Dataset entries:
= Beginning of Section =

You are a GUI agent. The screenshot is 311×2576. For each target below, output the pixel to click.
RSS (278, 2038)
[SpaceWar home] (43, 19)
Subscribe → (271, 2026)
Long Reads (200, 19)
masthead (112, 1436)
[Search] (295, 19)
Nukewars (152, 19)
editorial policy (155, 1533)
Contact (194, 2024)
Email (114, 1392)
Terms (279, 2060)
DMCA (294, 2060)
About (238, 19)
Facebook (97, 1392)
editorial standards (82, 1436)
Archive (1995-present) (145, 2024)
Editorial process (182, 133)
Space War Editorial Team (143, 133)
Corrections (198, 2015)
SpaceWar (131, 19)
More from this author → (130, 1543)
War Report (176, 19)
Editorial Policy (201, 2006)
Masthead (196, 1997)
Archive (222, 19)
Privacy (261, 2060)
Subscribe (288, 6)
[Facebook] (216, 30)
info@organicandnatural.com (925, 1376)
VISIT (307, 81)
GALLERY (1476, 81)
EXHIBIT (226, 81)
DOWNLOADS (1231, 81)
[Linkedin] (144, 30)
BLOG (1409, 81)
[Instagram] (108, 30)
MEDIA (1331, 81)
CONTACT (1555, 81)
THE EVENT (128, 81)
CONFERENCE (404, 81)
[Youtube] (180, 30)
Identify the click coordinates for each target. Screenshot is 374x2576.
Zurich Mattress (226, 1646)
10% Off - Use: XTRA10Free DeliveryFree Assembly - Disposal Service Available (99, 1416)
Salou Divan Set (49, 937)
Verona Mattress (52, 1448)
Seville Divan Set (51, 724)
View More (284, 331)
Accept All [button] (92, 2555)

= End of Section =

Goal of the exercise →
Lines from the start of the entries through the one containing "Contact (194, 2024)" are to be set down again exactly, both ends included.

Answer to the problem →
You are a GUI agent. The screenshot is 311×2576. For each target below, output the pixel to click.
RSS (278, 2038)
[SpaceWar home] (43, 19)
Subscribe → (271, 2026)
Long Reads (200, 19)
masthead (112, 1436)
[Search] (295, 19)
Nukewars (152, 19)
editorial policy (155, 1533)
Contact (194, 2024)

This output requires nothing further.